Passed vs Past
Sandi from Inspiration for Writers wrote to ask:
“Can you do a segment on Past vs. Passed–if you haven’t already? Too many get these words mixed up.”
Very happy to oblige, Sandi!
Past – relates to location
The word past locates something in time, and sometimes in space. It can be
used as an adjective, noun, or adverb.
“Past” as an adjective
The first definition which the OED gives for past as an adjective is “Gone by in time; elapsed; done with; over.” For example:
- “The days for mourning are now past.”
When attributed to a group of people, past can also mean “Having served one’s term of office; former.” (OED)
- “All past presidents of the United States were male.”
And in grammar, we have more examples of past being used as an adjective, such as in “past tense” and “past participle”.

◆ Stored data entries
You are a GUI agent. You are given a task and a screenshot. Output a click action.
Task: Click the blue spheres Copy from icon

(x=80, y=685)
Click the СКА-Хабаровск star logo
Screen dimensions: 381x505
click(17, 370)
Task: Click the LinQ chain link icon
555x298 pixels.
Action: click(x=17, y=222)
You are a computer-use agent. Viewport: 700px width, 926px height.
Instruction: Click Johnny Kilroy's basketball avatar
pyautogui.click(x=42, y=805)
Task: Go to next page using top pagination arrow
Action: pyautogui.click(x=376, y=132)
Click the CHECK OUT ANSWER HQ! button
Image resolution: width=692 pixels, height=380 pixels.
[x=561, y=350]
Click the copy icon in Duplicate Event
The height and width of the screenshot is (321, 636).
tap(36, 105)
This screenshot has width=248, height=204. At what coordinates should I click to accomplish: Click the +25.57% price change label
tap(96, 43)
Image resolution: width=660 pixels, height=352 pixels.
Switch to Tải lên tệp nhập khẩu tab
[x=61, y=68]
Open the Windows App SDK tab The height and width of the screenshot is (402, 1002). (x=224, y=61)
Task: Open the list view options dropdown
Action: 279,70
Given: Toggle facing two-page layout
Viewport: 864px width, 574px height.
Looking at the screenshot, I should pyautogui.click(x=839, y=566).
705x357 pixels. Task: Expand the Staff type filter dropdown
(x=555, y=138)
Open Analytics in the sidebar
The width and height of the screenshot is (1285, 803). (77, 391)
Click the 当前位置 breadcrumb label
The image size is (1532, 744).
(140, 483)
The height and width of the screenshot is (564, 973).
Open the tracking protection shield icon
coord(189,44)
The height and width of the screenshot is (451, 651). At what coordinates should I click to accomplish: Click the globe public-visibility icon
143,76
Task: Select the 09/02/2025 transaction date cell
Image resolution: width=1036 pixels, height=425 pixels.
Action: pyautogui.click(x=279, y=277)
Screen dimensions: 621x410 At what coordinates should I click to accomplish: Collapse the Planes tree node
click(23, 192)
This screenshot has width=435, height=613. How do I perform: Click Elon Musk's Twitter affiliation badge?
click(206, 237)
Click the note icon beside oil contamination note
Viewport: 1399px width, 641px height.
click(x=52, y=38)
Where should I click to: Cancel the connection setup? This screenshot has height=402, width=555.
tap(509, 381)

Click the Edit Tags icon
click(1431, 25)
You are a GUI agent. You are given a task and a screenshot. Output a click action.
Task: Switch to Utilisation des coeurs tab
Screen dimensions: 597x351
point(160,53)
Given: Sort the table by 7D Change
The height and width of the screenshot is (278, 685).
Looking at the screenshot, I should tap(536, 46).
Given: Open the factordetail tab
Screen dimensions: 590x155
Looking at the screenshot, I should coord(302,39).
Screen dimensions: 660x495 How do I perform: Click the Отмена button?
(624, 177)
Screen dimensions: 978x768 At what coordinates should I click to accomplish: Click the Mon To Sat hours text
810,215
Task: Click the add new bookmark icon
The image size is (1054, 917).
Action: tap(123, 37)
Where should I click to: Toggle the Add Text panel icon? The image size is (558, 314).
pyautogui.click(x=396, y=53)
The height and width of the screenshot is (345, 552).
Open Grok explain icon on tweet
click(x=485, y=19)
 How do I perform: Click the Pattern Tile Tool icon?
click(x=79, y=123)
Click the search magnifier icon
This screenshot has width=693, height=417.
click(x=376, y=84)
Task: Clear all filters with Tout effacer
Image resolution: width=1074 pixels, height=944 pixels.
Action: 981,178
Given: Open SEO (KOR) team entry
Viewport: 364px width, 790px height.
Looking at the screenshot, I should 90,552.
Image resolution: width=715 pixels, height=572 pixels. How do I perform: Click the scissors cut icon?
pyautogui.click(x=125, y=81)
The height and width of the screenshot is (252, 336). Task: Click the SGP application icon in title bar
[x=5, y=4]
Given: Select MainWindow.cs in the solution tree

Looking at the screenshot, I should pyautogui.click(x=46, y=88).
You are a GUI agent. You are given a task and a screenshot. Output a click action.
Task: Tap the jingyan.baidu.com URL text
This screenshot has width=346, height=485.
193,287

◆ YOUR TASKS
A: In the passage on past vs. passed, what is the first definition the OED gives for "past" as an adjective?
B: According to the passage on past vs. passed, which parts of speech can "past" be used as? List every one.
C: Carry the passage on past vs. passed forward, picking up after its final sentence.
You won't need the rows to complete any of this.

◆ RESPONSES IN ORDER
A: "Gone by in time; elapsed; done with; over."

B: Adjective, noun, adverb

C:
“Past” as a noun
The main meaning for the noun form of past, given by the OED, is “The time that has gone by; a time, or all of the time, before the present.”
- “In the past, standards were higher.”
- “We cannot live in the past.”
“Past” as a preposition
As a preposition, past can mean: “Beyond in time; after; beyond the age for or time of; (in stating the time of day) so many minutes, or a quarter or half of an hour, after a particular hour.” (OED)
- “It is almost half past five.”
It can also be used for location: “Beyond in place; further on than; at or on the further side of; to a point beyond.” (OED)
- “My house is the one just past the turning.”
“Past” as an adverb
The first meaning the OED cites for past being used as an adverb is “So as to pass or go by; by.” For example:
- “The ball sped past the goalkeeper.”
Passed – a verb in the past tense
Passed is the past participle of the verb “to pass”. It can be an intransitive verb (one which doesn’t require an object) or a transitive verb (one which requires both a subject and one or more objects).
“To pass” means “To proceed, move forward, depart; to cause to do this.” (OED) This can refer to movement forwards in time, in space, or in life (such as “to pass an examination”).
- “The weeks passed quickly.” (Intransitive: subject “the weeks” and no object).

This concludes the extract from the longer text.